Murgesan Veerasamy

Personal information
- Nationality: Indian

Sport
- Sport: Weightlifting

Medal record
Men's weightlifting
Representing India
| Event | 1st | 2nd | 3rd |
| Commonwealth Games | 1 | 1 | 1 |
Commonwealth Games
| Gold medal – first place | 1994 Victoria | 54 kg snatch |
| Silver medal – second place | 1994 Victoria | 54 kg overall |
| Bronze medal – third place | 1994 Victoria | 54 kg clean & jerk |

= Murgesan Veerasamy =

Indian weightlifter

Murgesan Veerasamy is an Indian weightlifter. He competed in the men's 54 kg flyweight category at the 1994 Commonwealth Games in Victoria, British Columbia, winning a gold medal in the snatch, a silver medal in the overall competition and a bronze medal in the clean and jerk.
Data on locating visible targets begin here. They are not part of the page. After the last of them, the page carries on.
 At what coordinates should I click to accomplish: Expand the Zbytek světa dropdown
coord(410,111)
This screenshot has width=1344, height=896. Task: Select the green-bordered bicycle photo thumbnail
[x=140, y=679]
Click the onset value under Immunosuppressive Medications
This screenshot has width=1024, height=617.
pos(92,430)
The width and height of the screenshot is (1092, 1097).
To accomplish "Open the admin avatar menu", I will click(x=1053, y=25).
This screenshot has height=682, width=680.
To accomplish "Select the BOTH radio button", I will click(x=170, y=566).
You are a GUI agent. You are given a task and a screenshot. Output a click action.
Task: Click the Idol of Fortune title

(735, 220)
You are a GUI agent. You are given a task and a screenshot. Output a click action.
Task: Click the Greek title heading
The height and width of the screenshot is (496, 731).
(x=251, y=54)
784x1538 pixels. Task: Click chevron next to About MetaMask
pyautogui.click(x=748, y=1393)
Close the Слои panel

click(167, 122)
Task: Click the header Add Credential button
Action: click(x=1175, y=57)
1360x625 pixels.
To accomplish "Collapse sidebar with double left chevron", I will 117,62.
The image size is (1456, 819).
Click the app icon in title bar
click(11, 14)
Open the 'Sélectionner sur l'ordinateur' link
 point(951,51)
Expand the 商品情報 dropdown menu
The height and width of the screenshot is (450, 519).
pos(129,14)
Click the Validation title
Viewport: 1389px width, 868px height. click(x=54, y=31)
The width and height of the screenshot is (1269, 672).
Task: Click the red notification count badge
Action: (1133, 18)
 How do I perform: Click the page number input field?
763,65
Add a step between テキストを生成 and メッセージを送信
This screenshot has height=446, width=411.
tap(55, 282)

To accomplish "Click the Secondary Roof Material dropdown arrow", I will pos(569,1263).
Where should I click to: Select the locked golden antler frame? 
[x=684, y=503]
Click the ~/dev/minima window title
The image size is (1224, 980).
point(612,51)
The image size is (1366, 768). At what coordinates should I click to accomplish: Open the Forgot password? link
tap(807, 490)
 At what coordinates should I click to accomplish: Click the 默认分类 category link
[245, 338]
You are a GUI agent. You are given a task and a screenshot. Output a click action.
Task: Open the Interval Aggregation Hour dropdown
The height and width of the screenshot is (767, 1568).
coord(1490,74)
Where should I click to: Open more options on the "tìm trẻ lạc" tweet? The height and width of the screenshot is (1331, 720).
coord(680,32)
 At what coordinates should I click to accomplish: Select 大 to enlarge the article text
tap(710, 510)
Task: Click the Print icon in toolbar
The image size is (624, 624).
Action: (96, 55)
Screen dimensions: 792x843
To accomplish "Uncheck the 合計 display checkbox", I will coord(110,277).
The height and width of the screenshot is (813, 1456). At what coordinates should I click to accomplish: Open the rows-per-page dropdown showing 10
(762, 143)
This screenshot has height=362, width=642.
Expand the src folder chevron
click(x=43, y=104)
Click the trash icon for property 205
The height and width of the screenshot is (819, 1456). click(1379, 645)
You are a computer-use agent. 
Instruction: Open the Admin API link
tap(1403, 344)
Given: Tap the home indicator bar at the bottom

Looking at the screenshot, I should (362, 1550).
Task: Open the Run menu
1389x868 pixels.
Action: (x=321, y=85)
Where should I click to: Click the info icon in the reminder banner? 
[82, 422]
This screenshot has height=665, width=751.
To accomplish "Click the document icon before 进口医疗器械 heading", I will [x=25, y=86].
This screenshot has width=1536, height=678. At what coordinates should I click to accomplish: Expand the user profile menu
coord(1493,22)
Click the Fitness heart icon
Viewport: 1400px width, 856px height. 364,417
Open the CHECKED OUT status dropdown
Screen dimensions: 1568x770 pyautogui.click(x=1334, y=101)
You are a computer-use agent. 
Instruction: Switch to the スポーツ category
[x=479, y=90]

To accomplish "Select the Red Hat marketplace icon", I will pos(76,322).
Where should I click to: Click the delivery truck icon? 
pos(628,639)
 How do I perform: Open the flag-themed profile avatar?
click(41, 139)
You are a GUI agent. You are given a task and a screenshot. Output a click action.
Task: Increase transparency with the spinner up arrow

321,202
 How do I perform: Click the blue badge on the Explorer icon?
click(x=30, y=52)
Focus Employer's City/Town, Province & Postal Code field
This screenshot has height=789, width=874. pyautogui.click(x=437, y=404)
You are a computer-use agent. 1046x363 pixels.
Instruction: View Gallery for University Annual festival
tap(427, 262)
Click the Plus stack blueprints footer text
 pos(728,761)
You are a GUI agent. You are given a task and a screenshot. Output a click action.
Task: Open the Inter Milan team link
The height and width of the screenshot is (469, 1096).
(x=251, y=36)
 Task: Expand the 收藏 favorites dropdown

At the 1994 Commonwealth Games, Veerasamy lifted 105 kg in the snatch to win the gold medal, and set a new Commonwealth Games record. He lifted 127.5 kg in the clean and jerk and 232.5 kg overall in the men's 54 kg category. He finished second overall behind compatriot Badathala Adisekhar, who recorded 237.5 kg.